Skip to content

Media Processing

Documentation for image/video handling: AWS S3 (dual-bucket / dual-region), Sharp for raster transforms, FFmpeg for video frames, Polotno for template-based design rendering, and stock-image providers (Pexels / Pixabay / Unsplash).


Overview

┌────────────────────────────────────────────────────────────────────┐
│                        Media Pipeline                              │
│                                                                    │
│  Input source              Processing                Storage       │
│  ──────────                ──────────                ───────       │
│  User upload  ─┐                                  ┌─► S3 (primary) │
│  Stock APIs   ─┼─► Sharp (resize/JPEG)  ──────────┤                │
│  Polotno JSON ─┤   FFmpeg (video frame)           └─► S3 (region2) │
│  AI gen image ─┘   Polotno (jsonToImage)                           │
└────────────────────────────────────────────────────────────────────┘

AWS S3 — Dual-Bucket Setup

S3 access is initialized in 36 files across the codebase using the AWS SDK v2 pattern. Configuration is centralized in conf.js:

Config key Purpose
S3_Bucket_Name, S3_Region Primary bucket — most uploads land here
S3_Bucket_Name2, S3_Region2 Secondary bucket / region
AWS_ACCESS_KEY, AWS_SECRET_ACCESS_KEY Shared IAM credentials
S3_Path_RAG Prefix under which RAG documents are stored (see RAG Pipeline)

Standard initialization

const AWS = require('aws-sdk');
const s3 = new AWS.S3({
    accessKeyId: conf.AWS_ACCESS_KEY,
    region: conf.S3_Region,
    secretAccessKey: conf.AWS_SECRET_ACCESS_KEY,
});

This block appears verbatim in helper/postValidation.js and ~35 job files. There is no shared S3 helper — each consumer instantiates its own client.

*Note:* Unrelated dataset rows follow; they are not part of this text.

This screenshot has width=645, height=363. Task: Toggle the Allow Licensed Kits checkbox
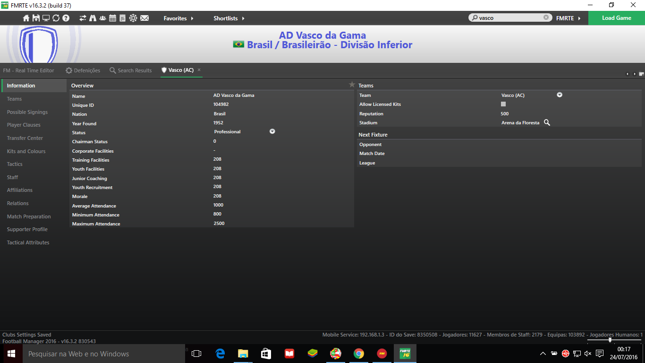(503, 104)
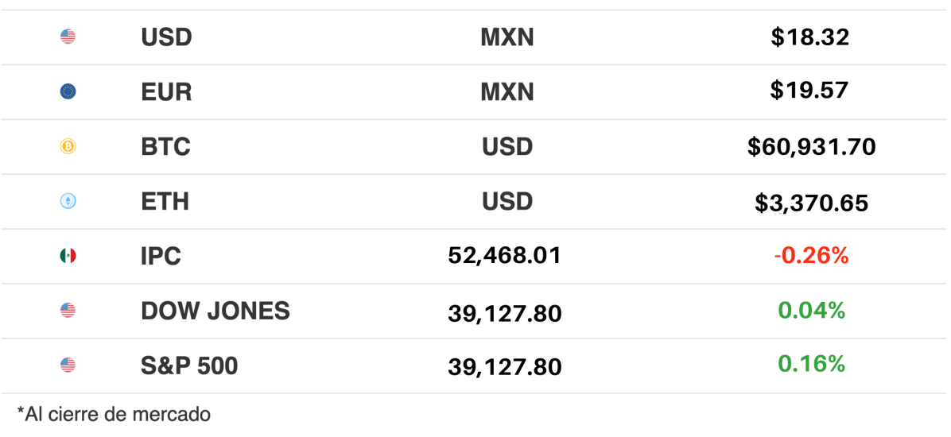Click the US flag icon beside USD

[x=68, y=37]
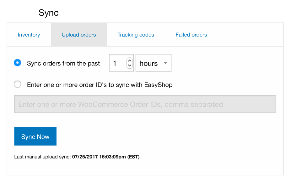Focus the comma-separated order IDs input
290x189 pixels.
point(145,104)
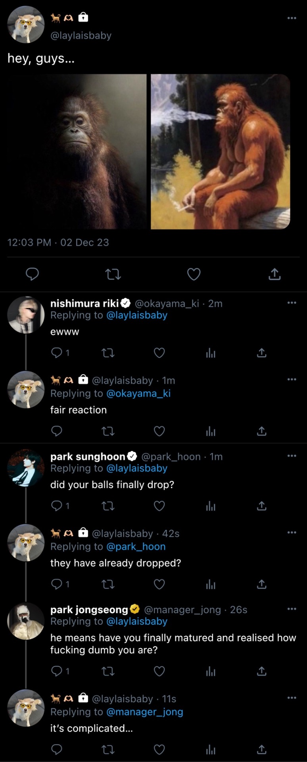Reply to the main "hey, guys..." tweet
Screen dimensions: 307x762
(32, 274)
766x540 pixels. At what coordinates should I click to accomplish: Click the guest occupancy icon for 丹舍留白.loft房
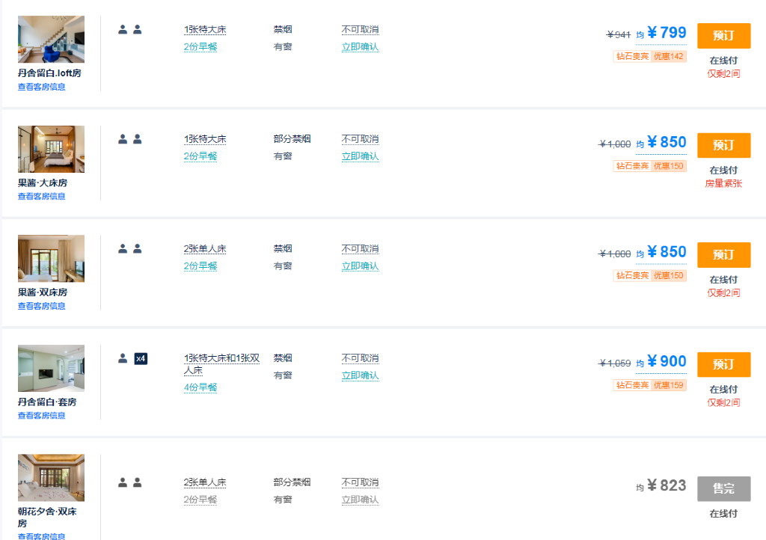pos(129,30)
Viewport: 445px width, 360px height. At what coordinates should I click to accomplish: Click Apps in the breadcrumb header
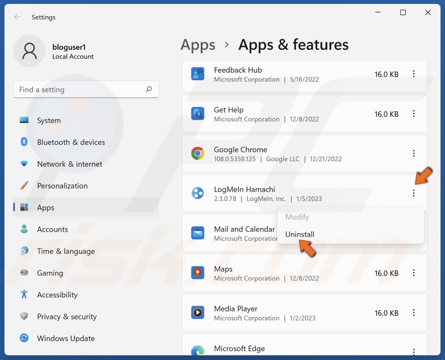pos(198,45)
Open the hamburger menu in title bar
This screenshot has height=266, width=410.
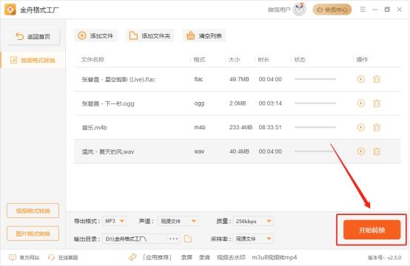pos(363,10)
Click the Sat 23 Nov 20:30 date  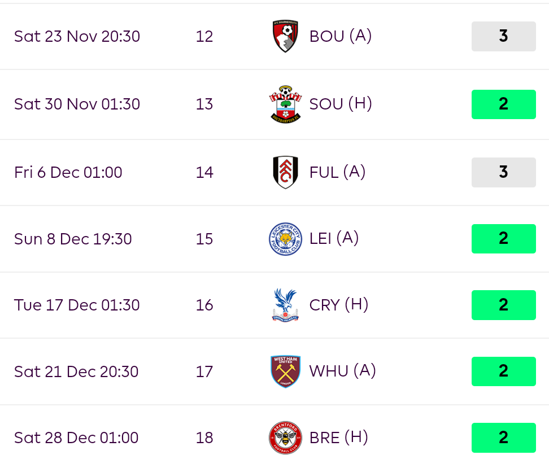pyautogui.click(x=77, y=36)
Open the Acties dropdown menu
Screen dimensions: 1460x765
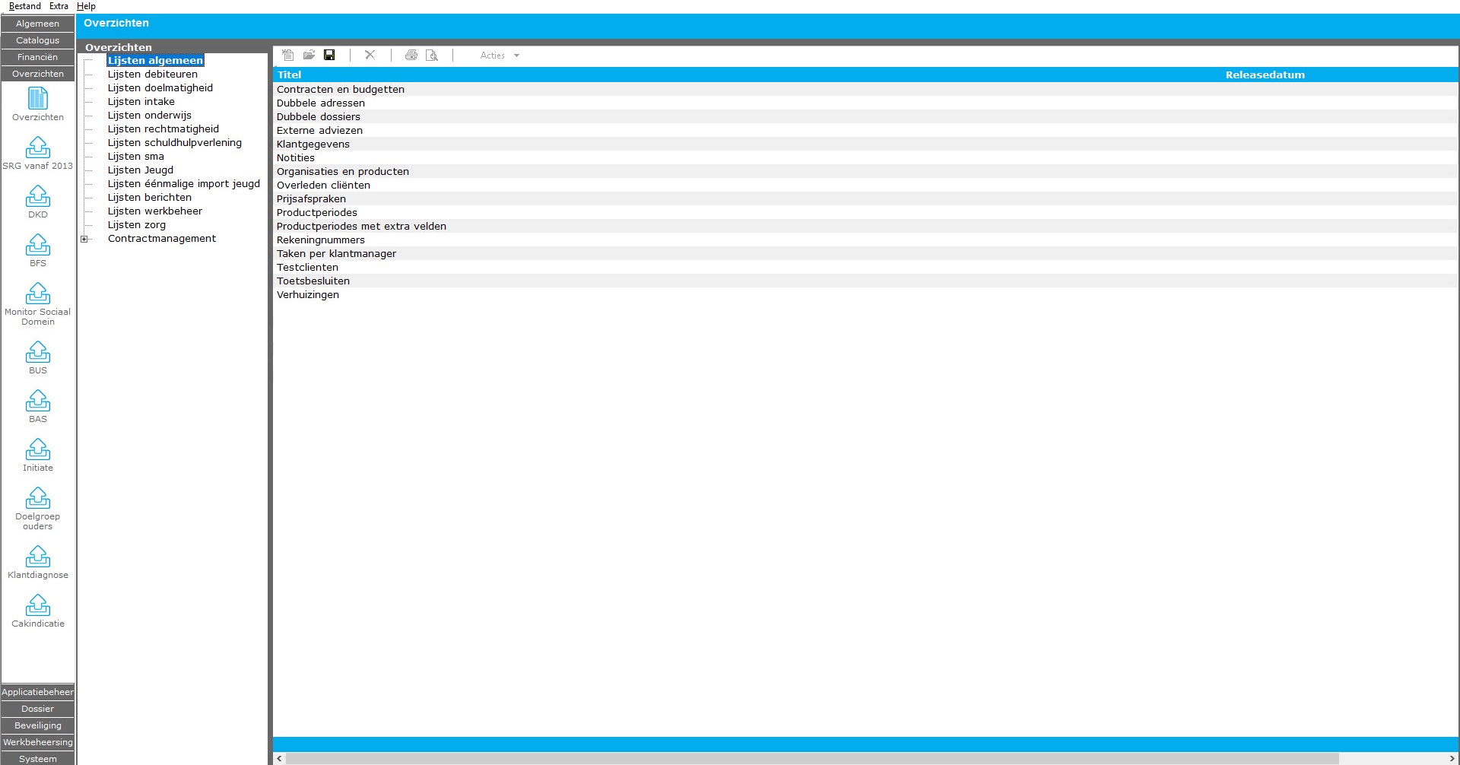[500, 56]
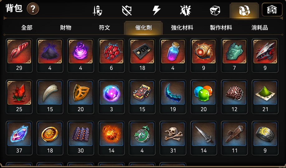The height and width of the screenshot is (168, 286).
Task: Open the sword and shield equipment tab
Action: tap(98, 10)
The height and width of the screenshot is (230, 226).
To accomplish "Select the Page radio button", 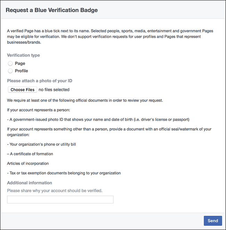I will click(x=10, y=63).
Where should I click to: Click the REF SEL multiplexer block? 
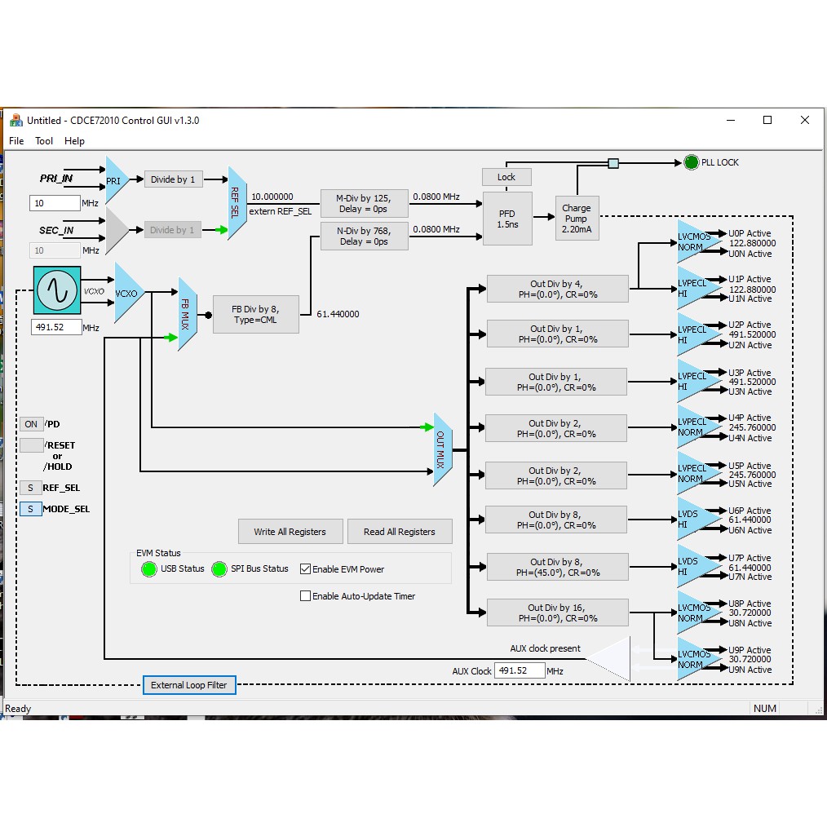[x=236, y=203]
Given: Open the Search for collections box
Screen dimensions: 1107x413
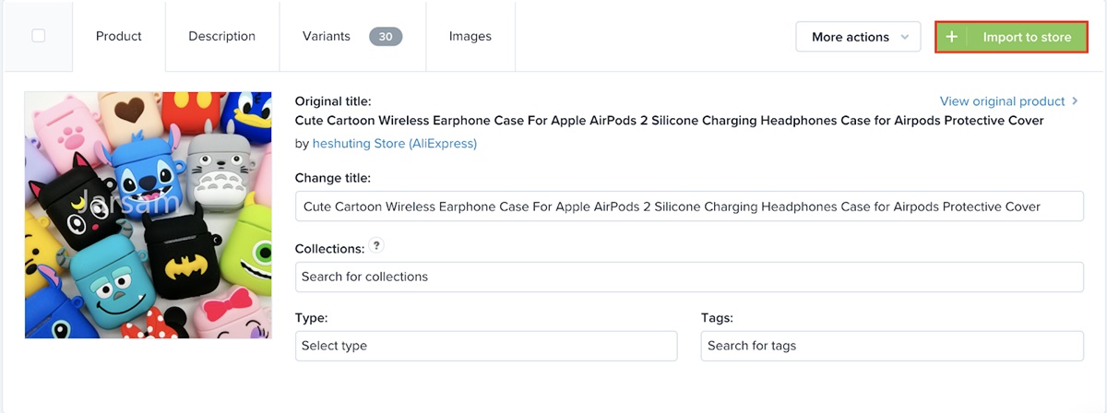Looking at the screenshot, I should 689,277.
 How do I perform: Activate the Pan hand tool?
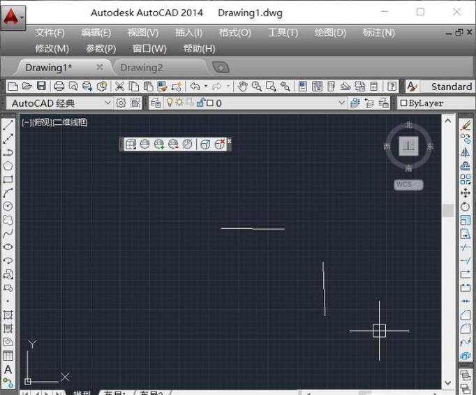point(242,87)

Bucket-selection convention

  • Primary bucket (S3_Bucket_Name / S3_Region) — user-generated content, generated designs, RAG documents
  • Secondary bucket (S3_Bucket_Name2 / S3_Region2) — typically used for region-specific delivery or as a backup region

The exact split is controlled per-job; see individual job source for which bucket is targeted.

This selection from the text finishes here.